## Source text

RICE is one of the most important cereal crops and is a major export commodity. But the average rice yield per acre here is low compared to that of other rice-producing countries. An important reason for this low yield is imbalanced nutrient management.

Our farmers use macronutrients like nitrogen, phosphorus and potash without knowing the requirement of their soils. Boron is an important micronutrient which is deficient in our soils. It is one of the most important nutrients for rice crop throughout its growth cycle. Boron deficiency is ever-increasing as a result of intensive cropping and non judicious use of fertilisers.

Boron deficiency, among other micronutrients, has a serious impact on crop productivity because of intensive cropping and imbalanced use of macro nutrients.

We are not adding the much needed micronutrients to our soils. Boron is relatively immobile in rice plants and not retranslocated to new growth, and therefore its deficiency symptoms usually appear first on young leaves. In case of boron deficiency, young rice leaves show white and rolled tips and death of growing points. The plant is also dwarfed due to its deficiency.

[Collected data]
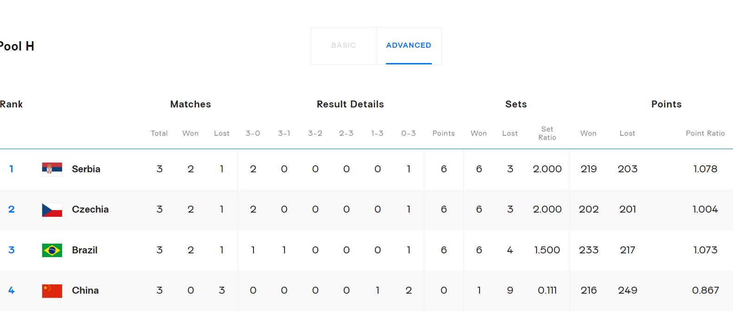Click the Brazil flag icon
The height and width of the screenshot is (321, 733).
point(52,250)
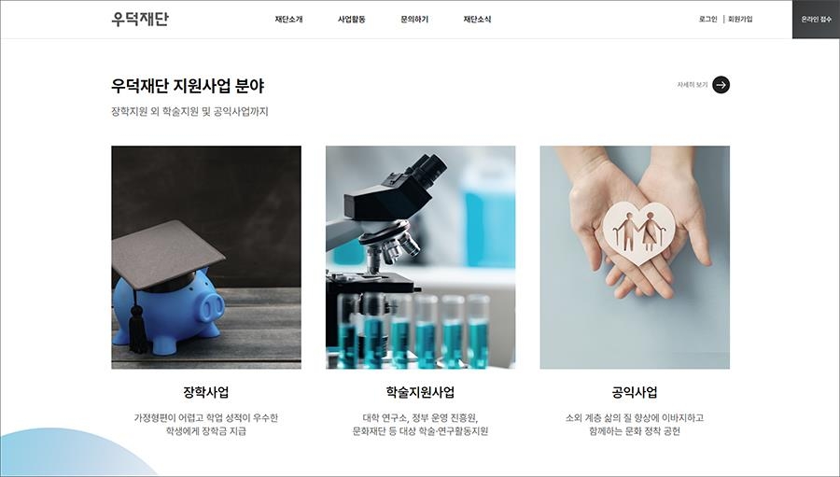Click the 우덕재단 지원사업 분야 heading

point(188,86)
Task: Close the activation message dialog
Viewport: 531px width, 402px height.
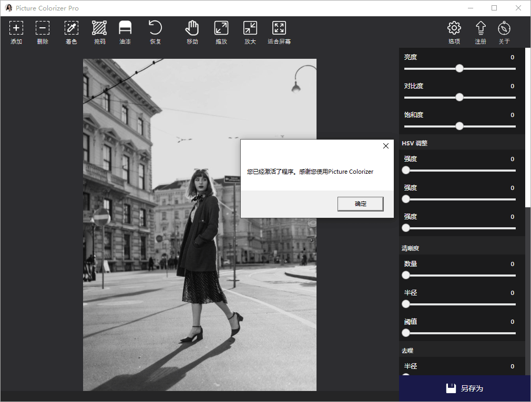Action: (386, 146)
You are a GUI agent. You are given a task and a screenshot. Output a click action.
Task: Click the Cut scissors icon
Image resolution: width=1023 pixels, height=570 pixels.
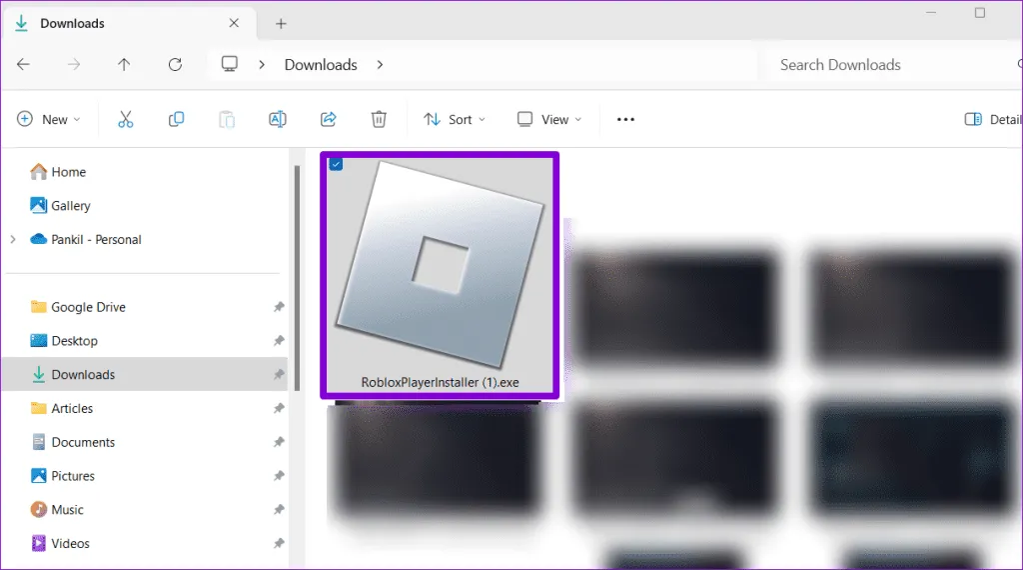125,119
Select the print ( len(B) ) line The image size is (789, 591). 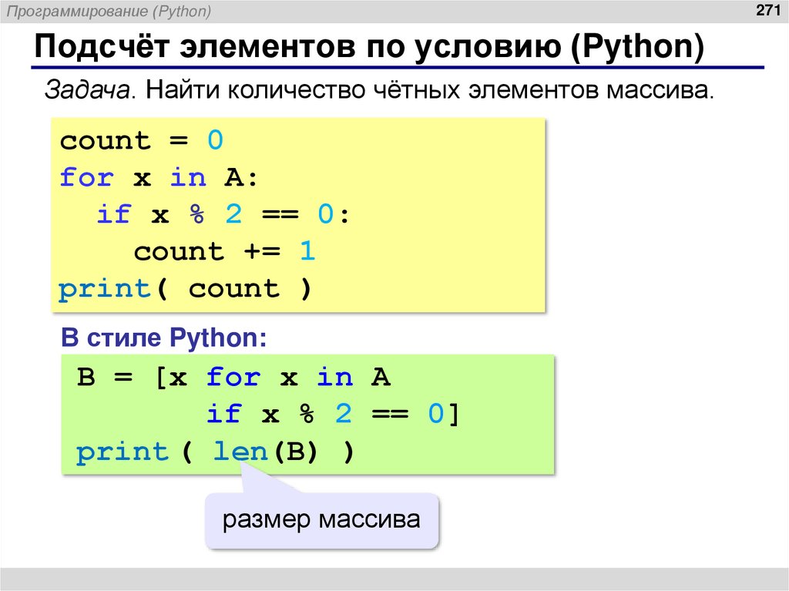[212, 451]
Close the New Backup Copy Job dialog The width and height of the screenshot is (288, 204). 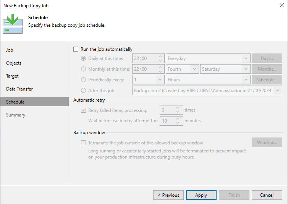[x=281, y=6]
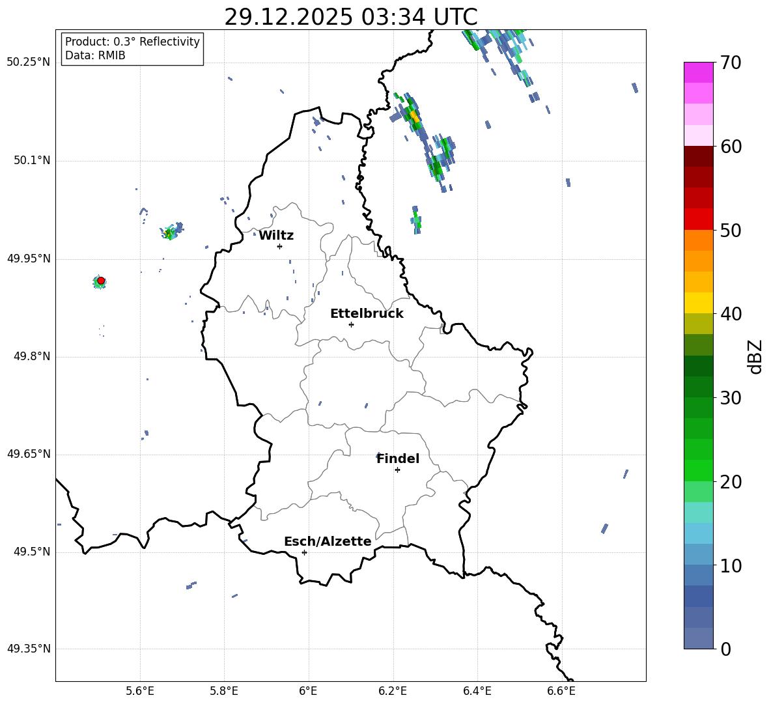Click the dBZ colorbar axis label
Image resolution: width=771 pixels, height=704 pixels.
755,356
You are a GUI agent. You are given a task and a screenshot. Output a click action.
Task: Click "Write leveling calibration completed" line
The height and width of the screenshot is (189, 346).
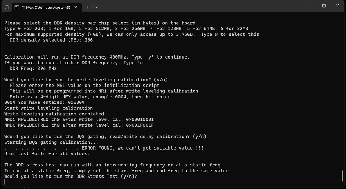pos(54,114)
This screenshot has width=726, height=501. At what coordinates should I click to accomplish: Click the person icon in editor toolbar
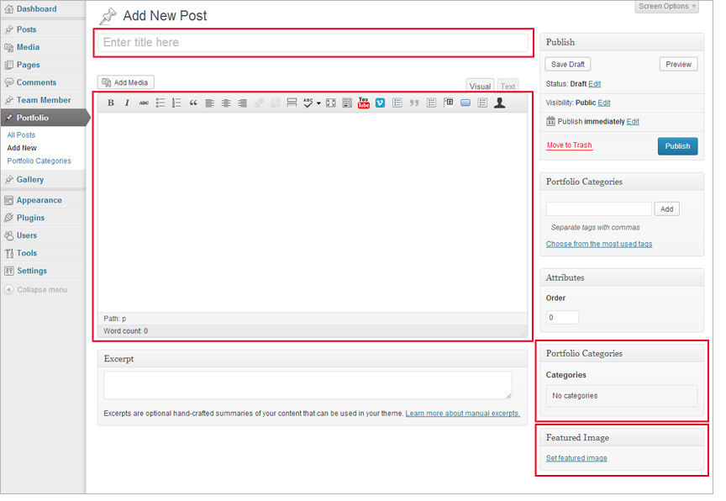point(499,103)
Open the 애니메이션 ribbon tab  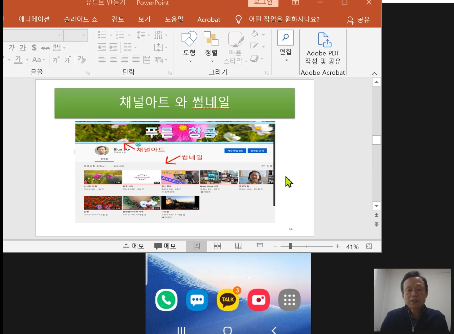[x=34, y=20]
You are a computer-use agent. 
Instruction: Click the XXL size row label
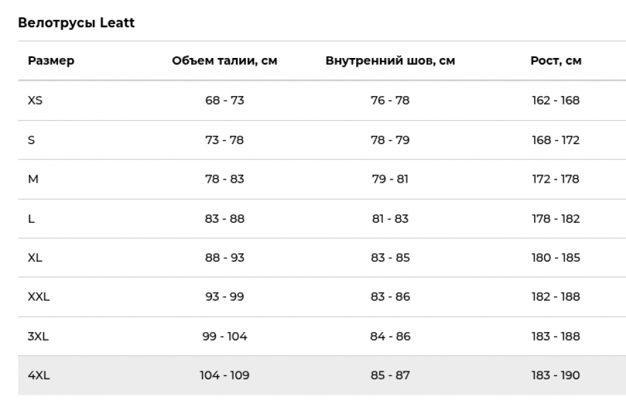pos(39,297)
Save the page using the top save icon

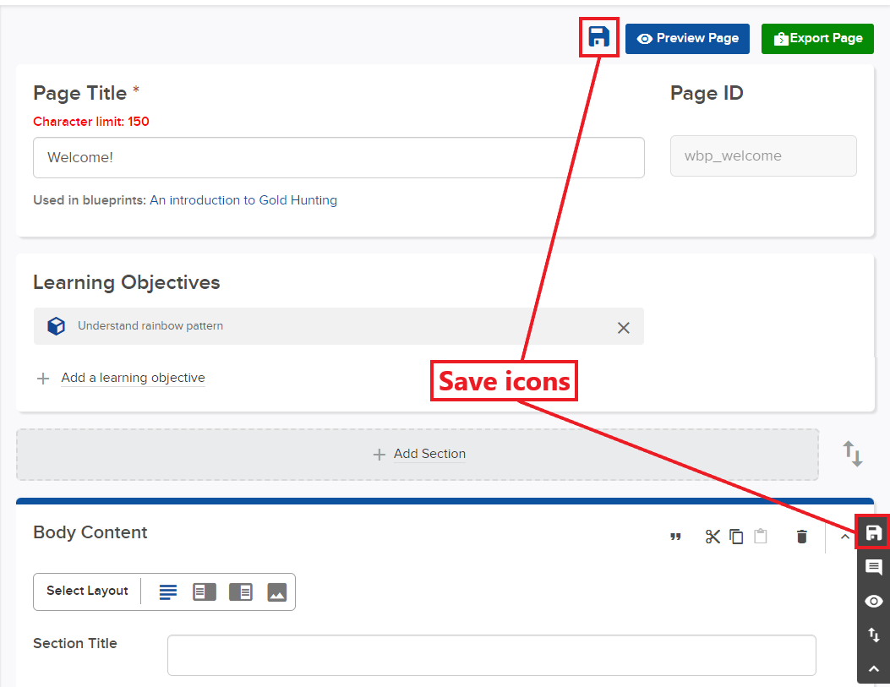[599, 37]
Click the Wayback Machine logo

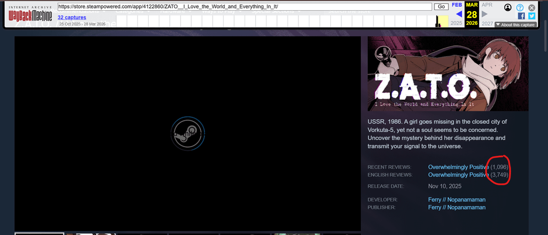click(30, 15)
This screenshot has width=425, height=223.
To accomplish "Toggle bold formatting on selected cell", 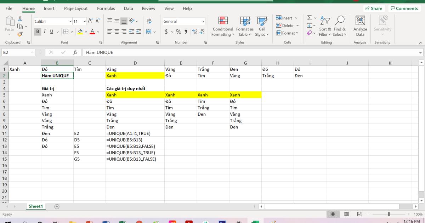I will tap(37, 32).
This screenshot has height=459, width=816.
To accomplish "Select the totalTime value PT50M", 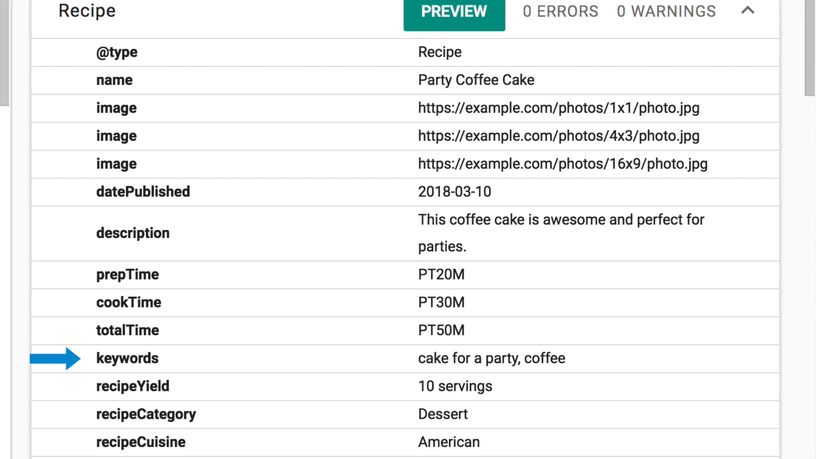I will click(441, 330).
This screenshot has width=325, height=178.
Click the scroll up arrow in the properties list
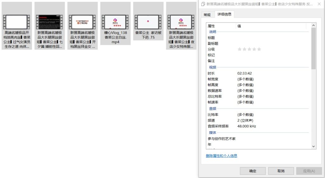[x=314, y=25]
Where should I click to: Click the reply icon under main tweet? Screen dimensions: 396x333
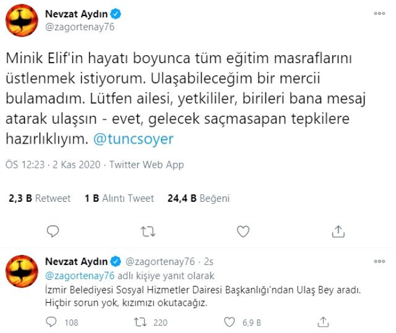54,231
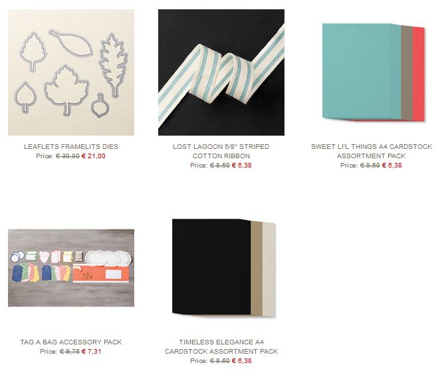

## Problem description
Reproduce the passage of the text on boron in rice from "Boron deficiency, among" to "of macro nutrients.".

## Solution to this task
Boron deficiency, among other micronutrients, has a serious impact on crop productivity because of intensive cropping and imbalanced use of macro nutrients.